Source data
== Segment start ==
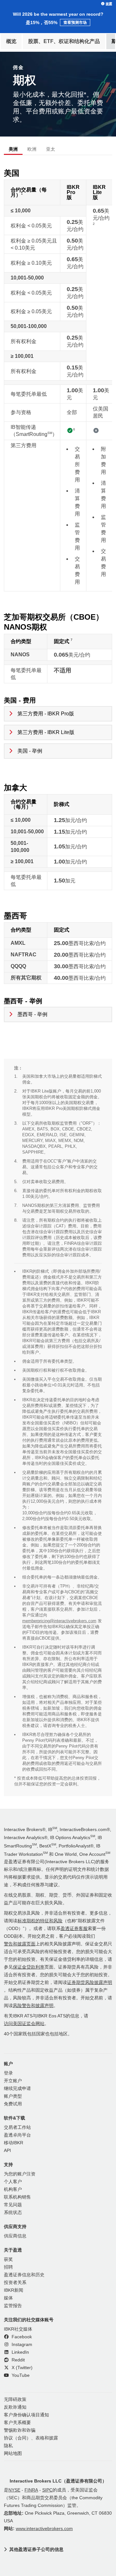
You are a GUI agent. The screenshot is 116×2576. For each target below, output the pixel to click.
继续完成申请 (17, 2088)
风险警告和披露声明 (33, 2005)
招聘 (8, 2267)
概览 (11, 41)
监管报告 (13, 2305)
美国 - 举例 (29, 751)
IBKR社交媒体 (18, 2329)
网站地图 (13, 2453)
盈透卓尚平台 (17, 2135)
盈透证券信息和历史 (24, 2274)
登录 (8, 2073)
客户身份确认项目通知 (26, 2414)
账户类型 (13, 2096)
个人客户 (13, 2181)
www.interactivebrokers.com (44, 2528)
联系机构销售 (17, 2197)
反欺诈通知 (15, 2407)
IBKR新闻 (13, 2290)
== Segment end ==
▶ [TASK ITEM] Give every entry again as it is, dropping its pictures.

▶ [YOUR SOLUTION]
You are a GUI agent. The screenshot is 116×2576. For each target below, output the pixel to click.
继续完成申请 (17, 2088)
风险警告和披露声明 (33, 2005)
招聘 (8, 2267)
概览 (11, 41)
监管报告 (13, 2305)
美国 - 举例 (29, 751)
IBKR社交媒体 (18, 2329)
网站地图 (13, 2453)
盈透卓尚平台 (17, 2135)
盈透证券信息和历史 (24, 2274)
登录 (8, 2073)
客户身份确认项目通知 (26, 2414)
账户类型 (13, 2096)
个人客户 (13, 2181)
www.interactivebrokers.com (44, 2528)
联系机构销售 (17, 2197)
反欺诈通知 (15, 2407)
IBKR新闻 (13, 2290)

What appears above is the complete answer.